My 3 yo DS is on his 3rd day of potty training in earnest. He does very well when naked from the waist down, but always pees in underwear whether thick trainers or thin tighty types. It is getting chilly out and I feel bad for him running around half naked, although it doesn't seem to bother him too much. I have tried long legwarmer/socks that go up to his rear and he will only wear them a few moments.

In any case, I'm eager to let him wear undies and pants soon. How long do you think he should go before we try clothes? And does anyone have any tips on making the transition smoothly?

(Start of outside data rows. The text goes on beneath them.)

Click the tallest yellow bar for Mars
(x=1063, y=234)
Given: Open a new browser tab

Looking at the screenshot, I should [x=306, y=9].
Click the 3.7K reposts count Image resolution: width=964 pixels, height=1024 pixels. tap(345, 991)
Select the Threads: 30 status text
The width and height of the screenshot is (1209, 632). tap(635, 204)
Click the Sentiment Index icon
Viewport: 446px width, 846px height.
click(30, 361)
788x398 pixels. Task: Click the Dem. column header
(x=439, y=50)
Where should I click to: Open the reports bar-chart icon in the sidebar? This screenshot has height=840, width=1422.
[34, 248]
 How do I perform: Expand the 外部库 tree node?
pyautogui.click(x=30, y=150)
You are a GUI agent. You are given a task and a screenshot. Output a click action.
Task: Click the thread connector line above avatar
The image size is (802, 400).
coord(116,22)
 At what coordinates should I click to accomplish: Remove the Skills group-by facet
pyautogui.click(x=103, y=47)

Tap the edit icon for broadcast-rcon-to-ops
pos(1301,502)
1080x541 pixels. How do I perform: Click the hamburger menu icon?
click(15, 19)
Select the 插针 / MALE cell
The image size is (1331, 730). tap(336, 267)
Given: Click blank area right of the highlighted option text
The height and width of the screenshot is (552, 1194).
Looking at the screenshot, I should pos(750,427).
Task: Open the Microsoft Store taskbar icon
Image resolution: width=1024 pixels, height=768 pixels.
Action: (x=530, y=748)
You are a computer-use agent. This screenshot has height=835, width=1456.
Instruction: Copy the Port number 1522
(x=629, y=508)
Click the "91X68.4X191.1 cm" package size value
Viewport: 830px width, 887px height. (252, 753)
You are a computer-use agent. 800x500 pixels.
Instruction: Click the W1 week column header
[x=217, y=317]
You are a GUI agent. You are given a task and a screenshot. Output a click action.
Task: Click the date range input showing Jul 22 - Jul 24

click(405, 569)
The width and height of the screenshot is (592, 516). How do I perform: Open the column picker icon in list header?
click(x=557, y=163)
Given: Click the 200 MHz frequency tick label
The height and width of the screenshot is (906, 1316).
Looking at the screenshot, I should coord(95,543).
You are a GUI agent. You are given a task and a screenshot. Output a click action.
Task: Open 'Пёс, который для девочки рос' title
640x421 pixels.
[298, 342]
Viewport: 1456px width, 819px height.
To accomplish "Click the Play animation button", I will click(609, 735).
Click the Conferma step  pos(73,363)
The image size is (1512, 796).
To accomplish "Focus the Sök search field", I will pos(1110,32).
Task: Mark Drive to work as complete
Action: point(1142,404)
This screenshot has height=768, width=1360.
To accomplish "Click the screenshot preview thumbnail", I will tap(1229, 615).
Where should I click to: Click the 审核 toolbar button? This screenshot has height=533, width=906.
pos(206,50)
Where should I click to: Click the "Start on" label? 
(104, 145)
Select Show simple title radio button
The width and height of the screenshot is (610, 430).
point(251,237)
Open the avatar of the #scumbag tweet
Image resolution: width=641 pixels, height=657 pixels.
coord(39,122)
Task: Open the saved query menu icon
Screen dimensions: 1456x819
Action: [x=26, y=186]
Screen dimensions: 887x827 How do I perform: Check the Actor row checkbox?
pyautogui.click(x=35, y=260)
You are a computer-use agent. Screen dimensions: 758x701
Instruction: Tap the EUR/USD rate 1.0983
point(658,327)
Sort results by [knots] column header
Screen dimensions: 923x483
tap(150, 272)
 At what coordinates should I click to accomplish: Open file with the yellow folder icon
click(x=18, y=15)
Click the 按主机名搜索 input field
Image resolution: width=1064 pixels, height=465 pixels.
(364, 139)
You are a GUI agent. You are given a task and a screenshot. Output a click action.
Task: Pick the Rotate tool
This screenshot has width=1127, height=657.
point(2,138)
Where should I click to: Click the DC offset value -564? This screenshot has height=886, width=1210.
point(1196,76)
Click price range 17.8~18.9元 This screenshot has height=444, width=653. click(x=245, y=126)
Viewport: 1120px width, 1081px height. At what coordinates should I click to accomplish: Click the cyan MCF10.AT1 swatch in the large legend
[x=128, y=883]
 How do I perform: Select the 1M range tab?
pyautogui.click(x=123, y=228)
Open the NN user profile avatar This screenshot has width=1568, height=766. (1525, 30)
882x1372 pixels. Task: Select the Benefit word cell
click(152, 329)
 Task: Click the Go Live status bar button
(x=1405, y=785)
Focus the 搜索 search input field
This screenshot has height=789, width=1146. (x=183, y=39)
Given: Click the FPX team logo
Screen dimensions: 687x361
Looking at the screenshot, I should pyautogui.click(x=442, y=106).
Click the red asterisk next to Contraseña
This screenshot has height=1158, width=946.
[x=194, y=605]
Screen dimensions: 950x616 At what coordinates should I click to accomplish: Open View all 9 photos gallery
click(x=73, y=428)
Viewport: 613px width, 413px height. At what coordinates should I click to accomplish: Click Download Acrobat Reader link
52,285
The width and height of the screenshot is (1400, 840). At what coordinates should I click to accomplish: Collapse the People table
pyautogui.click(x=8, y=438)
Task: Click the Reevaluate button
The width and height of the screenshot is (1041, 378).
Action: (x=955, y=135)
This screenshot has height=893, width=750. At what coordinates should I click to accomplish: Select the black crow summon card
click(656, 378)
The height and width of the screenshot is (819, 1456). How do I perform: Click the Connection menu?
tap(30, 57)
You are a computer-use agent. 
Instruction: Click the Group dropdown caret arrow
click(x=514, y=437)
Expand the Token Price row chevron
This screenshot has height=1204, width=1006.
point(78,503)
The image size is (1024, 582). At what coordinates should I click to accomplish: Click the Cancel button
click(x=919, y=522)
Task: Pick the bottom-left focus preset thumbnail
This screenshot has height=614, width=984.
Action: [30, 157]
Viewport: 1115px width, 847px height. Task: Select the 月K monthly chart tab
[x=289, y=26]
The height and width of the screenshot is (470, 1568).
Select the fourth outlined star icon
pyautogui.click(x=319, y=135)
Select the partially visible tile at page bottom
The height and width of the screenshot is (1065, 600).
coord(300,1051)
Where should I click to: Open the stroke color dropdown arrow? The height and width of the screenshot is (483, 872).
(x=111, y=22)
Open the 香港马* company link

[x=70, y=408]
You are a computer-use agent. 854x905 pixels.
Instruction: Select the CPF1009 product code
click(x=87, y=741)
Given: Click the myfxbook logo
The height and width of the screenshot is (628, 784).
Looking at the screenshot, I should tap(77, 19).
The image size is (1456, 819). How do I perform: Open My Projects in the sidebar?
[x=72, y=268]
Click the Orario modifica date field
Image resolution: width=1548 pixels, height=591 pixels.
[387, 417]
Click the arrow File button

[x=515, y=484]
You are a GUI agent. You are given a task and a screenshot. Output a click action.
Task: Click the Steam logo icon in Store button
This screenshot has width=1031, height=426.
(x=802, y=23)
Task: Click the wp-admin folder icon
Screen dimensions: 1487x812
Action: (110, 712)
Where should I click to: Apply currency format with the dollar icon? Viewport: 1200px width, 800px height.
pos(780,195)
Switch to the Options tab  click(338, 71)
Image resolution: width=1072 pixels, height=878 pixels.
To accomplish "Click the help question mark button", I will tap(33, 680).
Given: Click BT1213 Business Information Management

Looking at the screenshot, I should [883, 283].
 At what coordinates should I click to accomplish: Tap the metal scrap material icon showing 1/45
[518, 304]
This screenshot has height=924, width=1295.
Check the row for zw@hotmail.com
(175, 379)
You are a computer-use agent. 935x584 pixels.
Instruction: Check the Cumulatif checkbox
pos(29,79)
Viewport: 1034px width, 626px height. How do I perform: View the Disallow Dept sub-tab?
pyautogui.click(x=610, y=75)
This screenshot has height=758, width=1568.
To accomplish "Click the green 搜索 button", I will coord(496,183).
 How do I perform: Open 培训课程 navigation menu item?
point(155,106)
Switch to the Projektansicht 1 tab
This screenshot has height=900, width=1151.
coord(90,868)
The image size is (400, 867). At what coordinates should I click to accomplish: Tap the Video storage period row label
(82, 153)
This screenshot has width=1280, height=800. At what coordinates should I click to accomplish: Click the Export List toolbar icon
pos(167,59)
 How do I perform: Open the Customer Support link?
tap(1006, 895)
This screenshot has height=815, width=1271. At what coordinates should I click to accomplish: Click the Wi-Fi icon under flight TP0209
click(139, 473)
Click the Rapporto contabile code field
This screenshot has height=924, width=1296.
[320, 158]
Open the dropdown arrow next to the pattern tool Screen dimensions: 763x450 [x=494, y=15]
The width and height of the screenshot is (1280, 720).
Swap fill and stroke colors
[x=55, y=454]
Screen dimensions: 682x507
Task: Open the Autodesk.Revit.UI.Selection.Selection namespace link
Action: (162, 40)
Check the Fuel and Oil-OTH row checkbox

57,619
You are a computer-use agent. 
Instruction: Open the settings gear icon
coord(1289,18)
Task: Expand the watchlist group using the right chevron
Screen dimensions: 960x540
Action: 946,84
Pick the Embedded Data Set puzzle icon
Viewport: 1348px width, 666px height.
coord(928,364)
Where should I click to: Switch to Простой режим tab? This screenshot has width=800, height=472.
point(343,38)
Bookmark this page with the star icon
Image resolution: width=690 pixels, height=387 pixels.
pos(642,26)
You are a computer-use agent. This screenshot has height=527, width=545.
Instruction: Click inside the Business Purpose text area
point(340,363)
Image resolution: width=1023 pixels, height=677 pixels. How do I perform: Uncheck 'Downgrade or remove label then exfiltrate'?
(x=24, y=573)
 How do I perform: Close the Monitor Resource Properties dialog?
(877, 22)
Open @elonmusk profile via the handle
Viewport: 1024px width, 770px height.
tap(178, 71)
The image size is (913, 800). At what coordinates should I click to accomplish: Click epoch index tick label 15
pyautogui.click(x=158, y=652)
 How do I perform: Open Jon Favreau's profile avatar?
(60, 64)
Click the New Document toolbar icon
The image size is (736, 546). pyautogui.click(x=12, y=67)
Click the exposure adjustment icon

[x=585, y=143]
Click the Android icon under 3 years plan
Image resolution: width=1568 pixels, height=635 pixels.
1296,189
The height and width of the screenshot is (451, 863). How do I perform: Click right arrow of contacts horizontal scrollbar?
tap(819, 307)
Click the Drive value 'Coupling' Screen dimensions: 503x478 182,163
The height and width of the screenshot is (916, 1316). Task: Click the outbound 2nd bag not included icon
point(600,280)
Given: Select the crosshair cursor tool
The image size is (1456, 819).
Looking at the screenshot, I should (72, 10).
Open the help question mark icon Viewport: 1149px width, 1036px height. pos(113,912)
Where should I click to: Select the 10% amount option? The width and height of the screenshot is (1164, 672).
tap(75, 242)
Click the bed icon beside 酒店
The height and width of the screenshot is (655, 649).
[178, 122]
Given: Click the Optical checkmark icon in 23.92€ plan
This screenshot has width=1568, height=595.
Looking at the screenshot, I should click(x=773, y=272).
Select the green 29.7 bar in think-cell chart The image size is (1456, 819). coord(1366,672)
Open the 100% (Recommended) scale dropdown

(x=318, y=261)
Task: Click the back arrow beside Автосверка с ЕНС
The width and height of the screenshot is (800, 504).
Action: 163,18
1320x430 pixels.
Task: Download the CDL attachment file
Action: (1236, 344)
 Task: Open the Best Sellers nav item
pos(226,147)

We are still putting diapers on him if we leave the house.


----------



## Bug-a-Boo's Mama (Jan 15, 2008)

DS went a very long time being naked from the waist down. His main problem with underwear became that he couldn't pull them down on his own-therefore taking away his ability to pee whenever he wanted to. Last winter he was bottomless always at home. The temperature didn't seem to bother him at all. Do you have some soft pants that he could wear? That way he would be wearing something at home. DS never peed in the bottoms when he was wearing them without underwear at home. Different feeling I am assuming.

Good luck!


----------



## RomanGoddess (Mar 16, 2006)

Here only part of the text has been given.